The heat is on in this crime thriller set in Eighties New York and starring Oscar Isaac as a first-generation immigrant looking to expand his business
A Most Violent Year: Oscar Isaac and Jessica Chastain play husband and wife team Abel and Anna Morales
Charlotte O'Sullivan29 January 2015

Most American movies about corruption revolve around youngsters disgusted by Mob-controlled wheeler-dealing (The Yards, City Hall). Or cynical anti-heroes who, faced with moral filth, roll their sleeves up and get stuck in (The Godfather trilogy, Scarface, Goodfellas, Casino). Abel Morales, the protagonist of J C Chandor’s period crime thriller, hovers somewhere in between: he wants to be clean; he's not that clean.

We meet Abel (Oscar Isaac) at a crucial point in his fortunes. A first-generation immigrant in Eighties New York, he’s trying to expand his heating-oil business, even as his trucks are robbed by mysterious goons and he’s being investigated by the DA. His ambition could take he and Brooklyn-born wife Anna (Jessica Chastain) into a new league of wealth. Or it could destroy their empire.

Isaac is full of surprises. In the Coen brothers' Inside Llewyn Davis, he played guitar and sang for real. Here, he breaks into Spanish — he’s half-Guatemalan, half-Cuban, so maybe we shouldn’t be surprised. It works beautifully, conveying instantly that this is a man with multiple selves.

It becomes clear, too, that Abel owes virtually everything to Anna. Isaac and Chastain do a fine job of showing the rivalry, as well as the sexual tension, between this pair. Sometimes they seem more like incestuous siblings than husband and wife.
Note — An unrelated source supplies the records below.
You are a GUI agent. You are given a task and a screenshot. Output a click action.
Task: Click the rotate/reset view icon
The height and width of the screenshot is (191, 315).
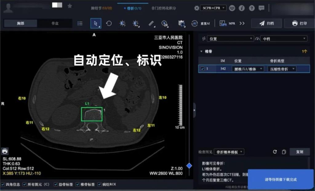[x=109, y=23]
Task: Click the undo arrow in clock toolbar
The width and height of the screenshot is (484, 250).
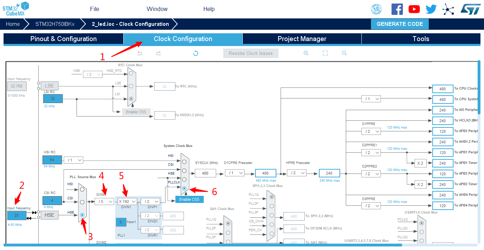Action: pyautogui.click(x=140, y=53)
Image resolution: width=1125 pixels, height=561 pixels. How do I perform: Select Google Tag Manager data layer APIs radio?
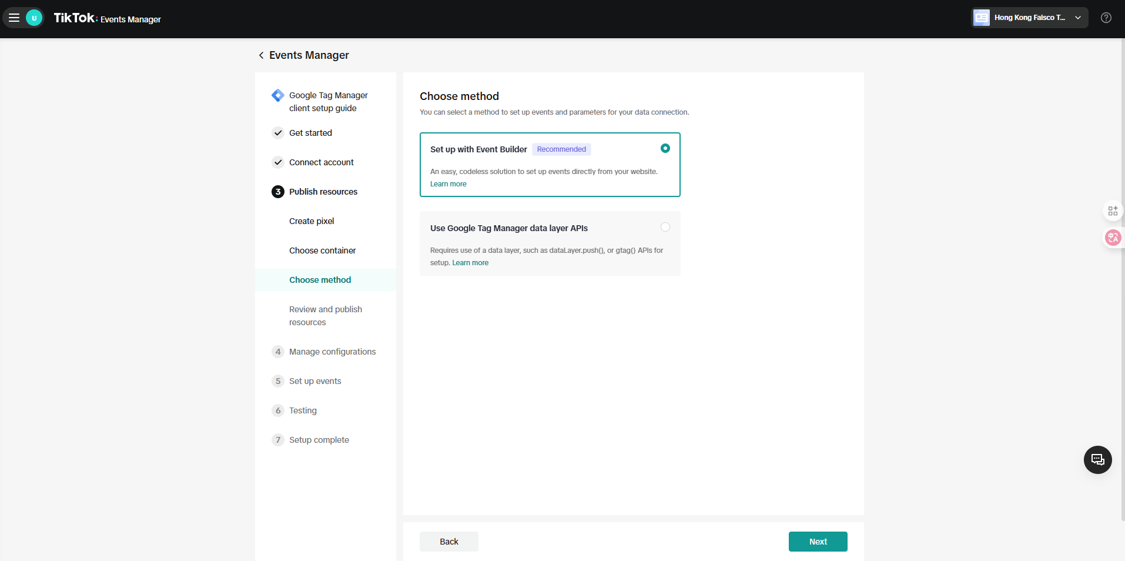(x=665, y=227)
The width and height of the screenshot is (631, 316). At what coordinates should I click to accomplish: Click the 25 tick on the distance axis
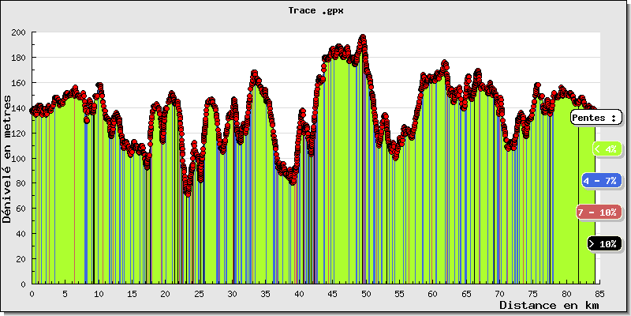(199, 293)
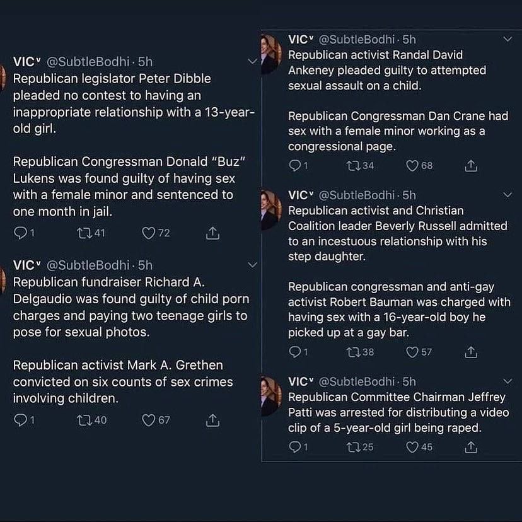This screenshot has width=522, height=522.
Task: Like the Beverly Russell tweet with 57 likes
Action: click(412, 352)
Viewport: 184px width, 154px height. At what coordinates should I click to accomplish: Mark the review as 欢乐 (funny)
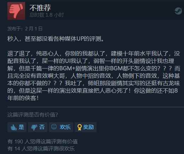click(x=61, y=127)
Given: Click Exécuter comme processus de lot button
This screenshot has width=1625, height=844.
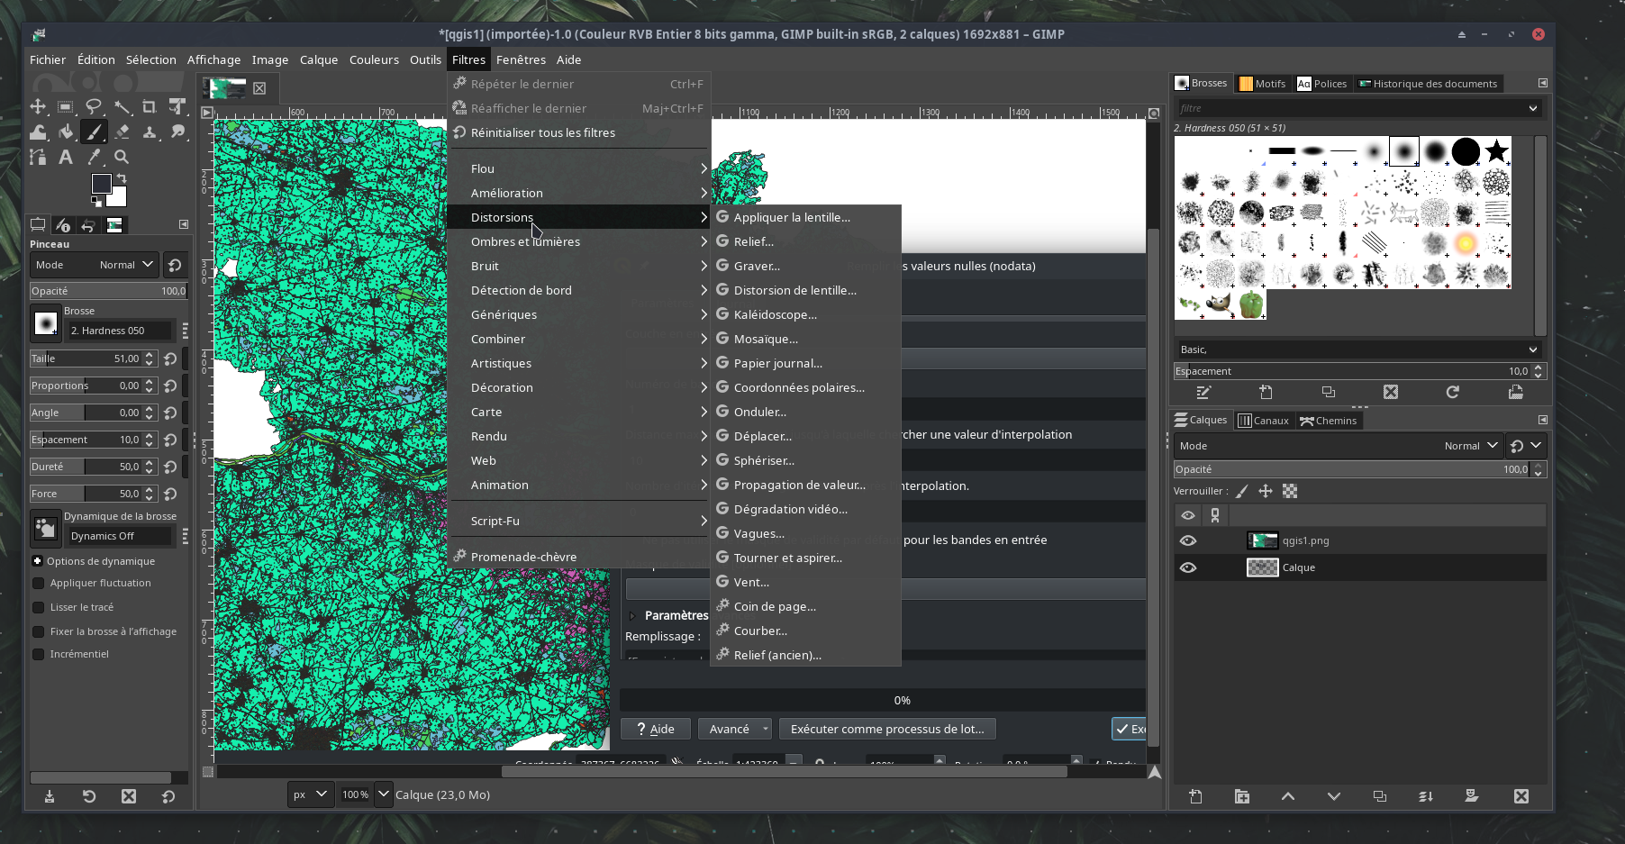Looking at the screenshot, I should 886,729.
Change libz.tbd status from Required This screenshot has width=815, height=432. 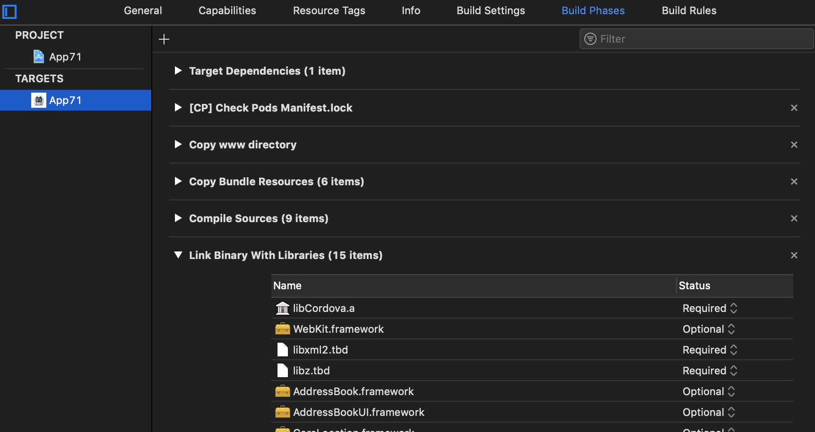[733, 371]
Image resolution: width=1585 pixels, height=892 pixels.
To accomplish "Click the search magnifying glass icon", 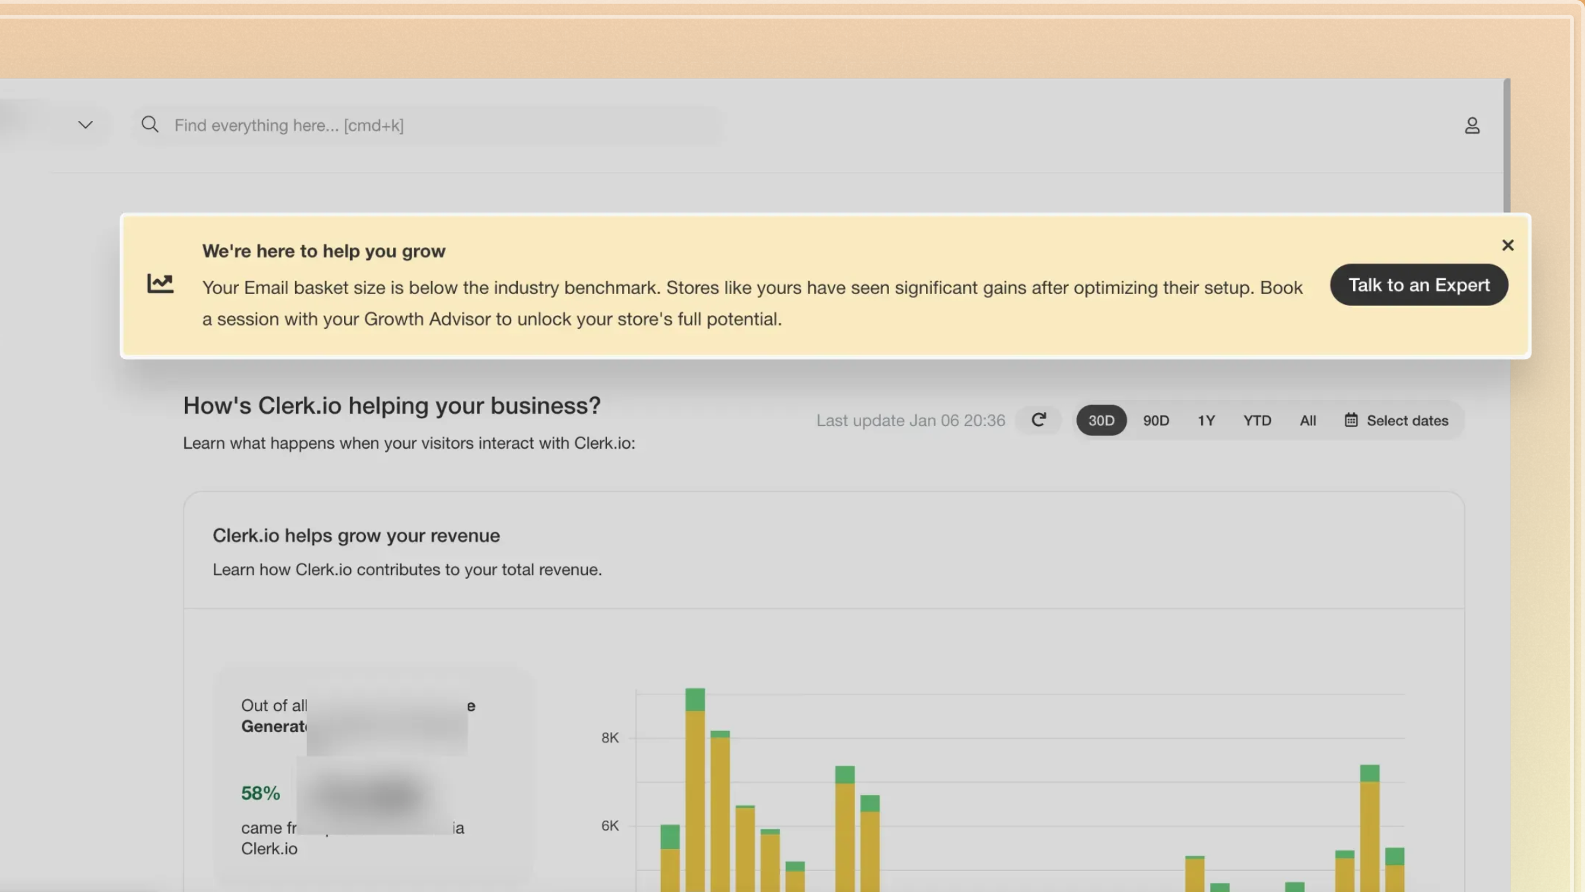I will (150, 124).
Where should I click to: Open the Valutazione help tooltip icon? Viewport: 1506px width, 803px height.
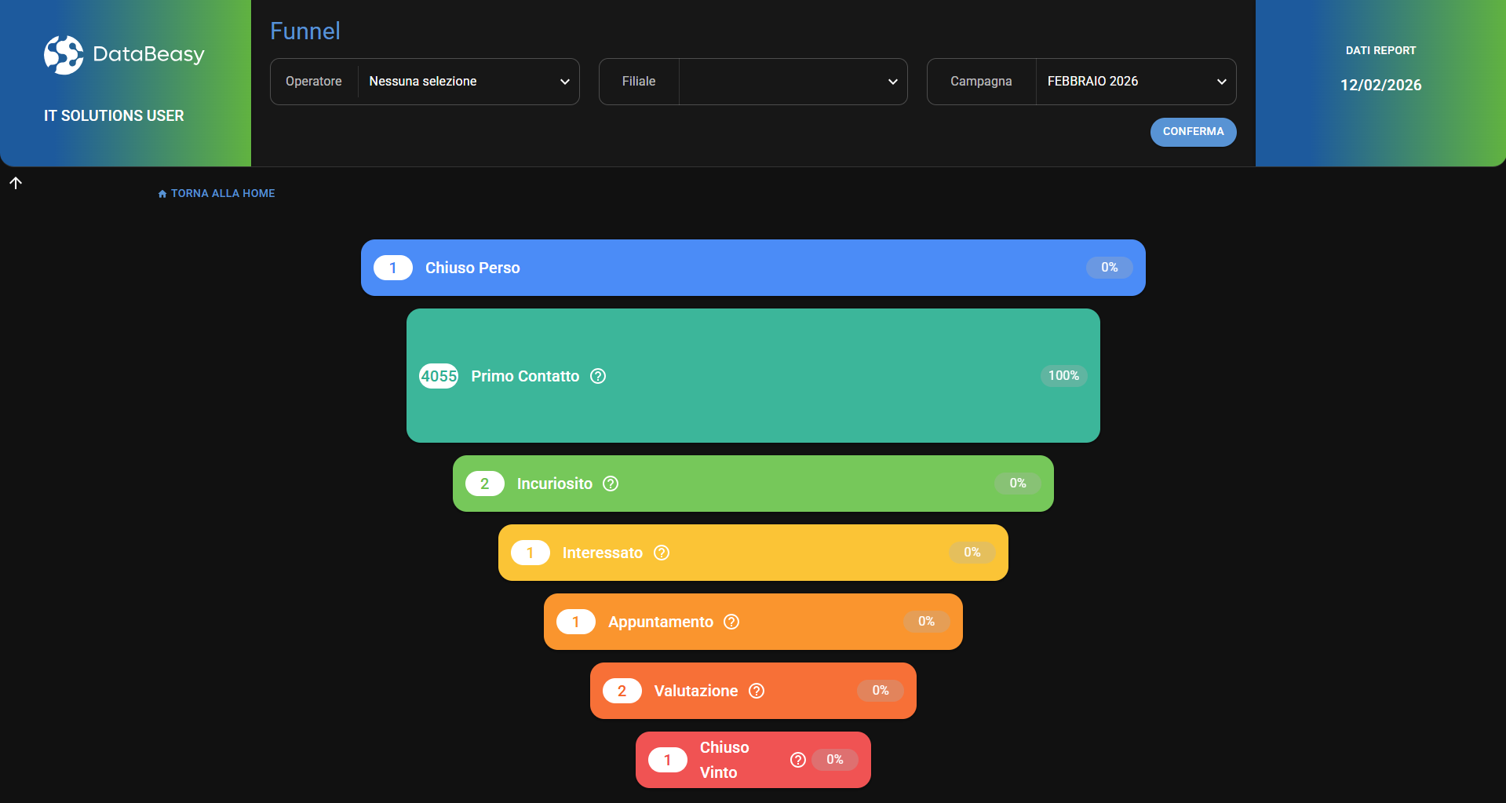click(x=757, y=691)
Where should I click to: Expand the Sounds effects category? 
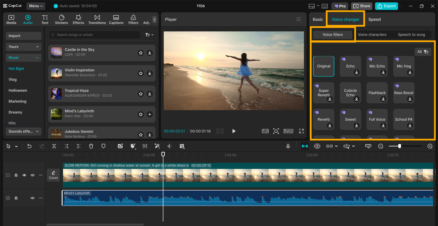[x=24, y=131]
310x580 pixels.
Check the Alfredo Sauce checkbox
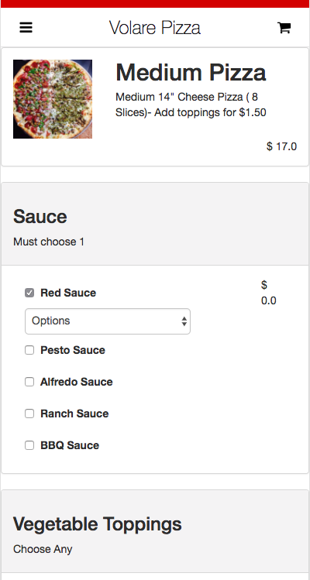click(29, 382)
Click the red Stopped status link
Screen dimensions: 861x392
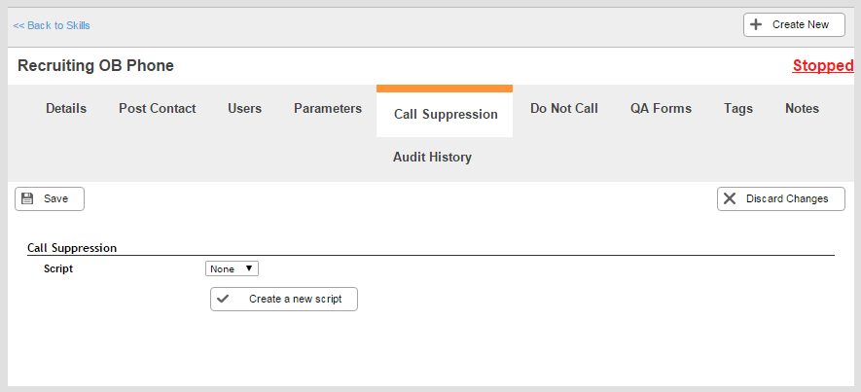coord(822,66)
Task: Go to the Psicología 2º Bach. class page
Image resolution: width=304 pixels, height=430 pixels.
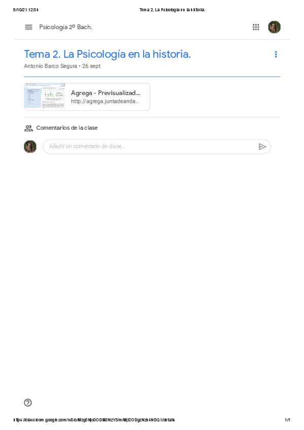Action: pyautogui.click(x=65, y=27)
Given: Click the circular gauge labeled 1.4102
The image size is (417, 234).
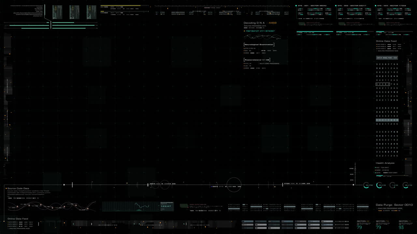Looking at the screenshot, I should click(x=393, y=185).
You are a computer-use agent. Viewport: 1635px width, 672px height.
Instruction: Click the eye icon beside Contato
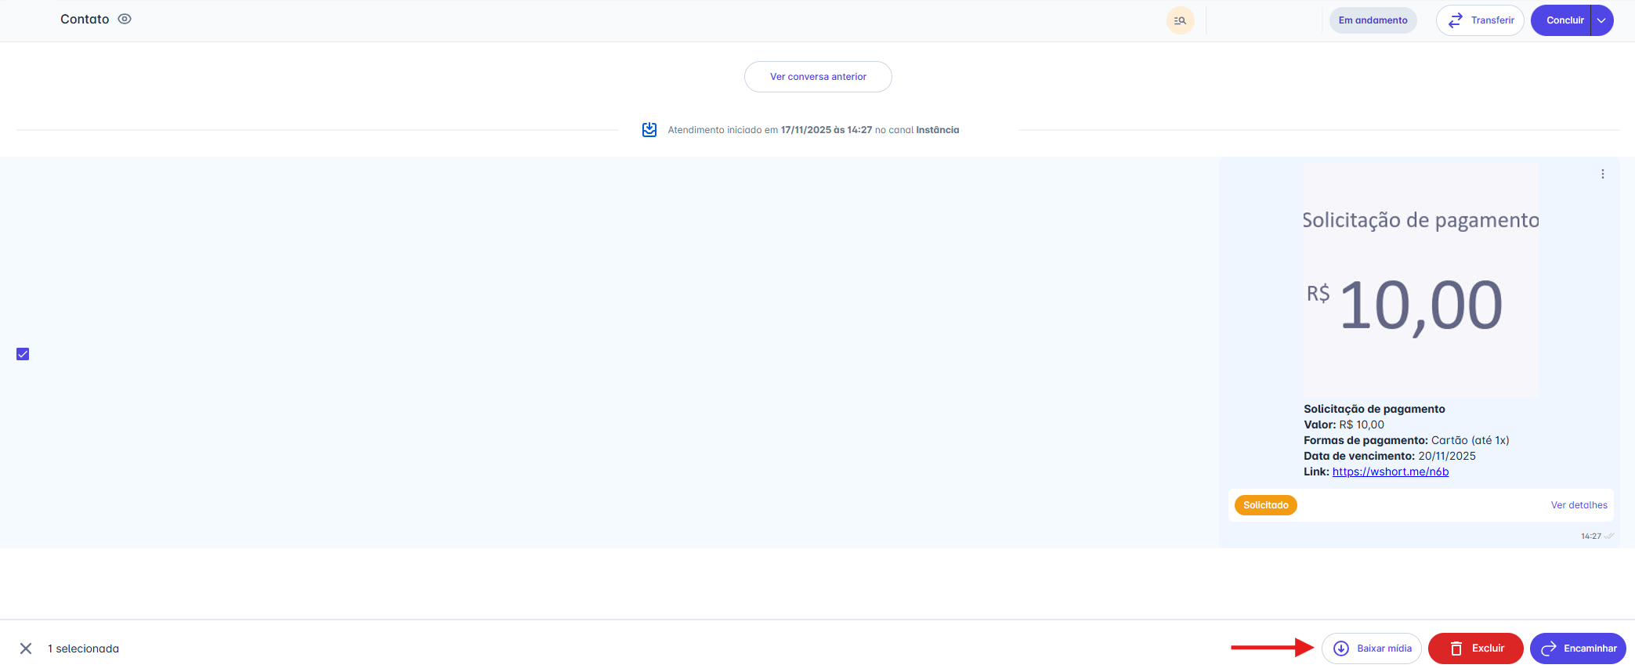coord(125,20)
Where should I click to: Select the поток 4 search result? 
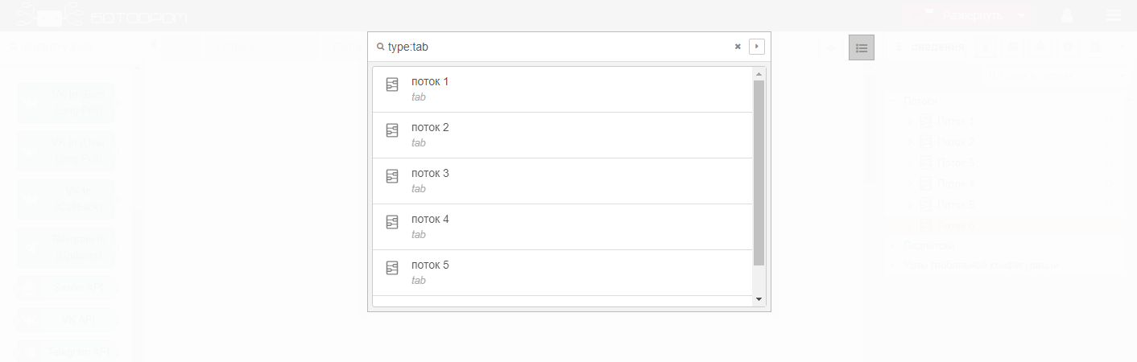(562, 227)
Bradford Young’s cinematography is awesome, transforming bleak wastelands and mansions into visions of light. It’s as if we’re seeing everything through the eyes of Morales, to whom America is beauty incarnate.

If there’s a flaw it’s that Chandor — in order to provide a more complex portrait of criminality and withhold titillating violence — downplays the brutality of free enterprise. Morales, and the men he does business with, wind up smelling almost sweet.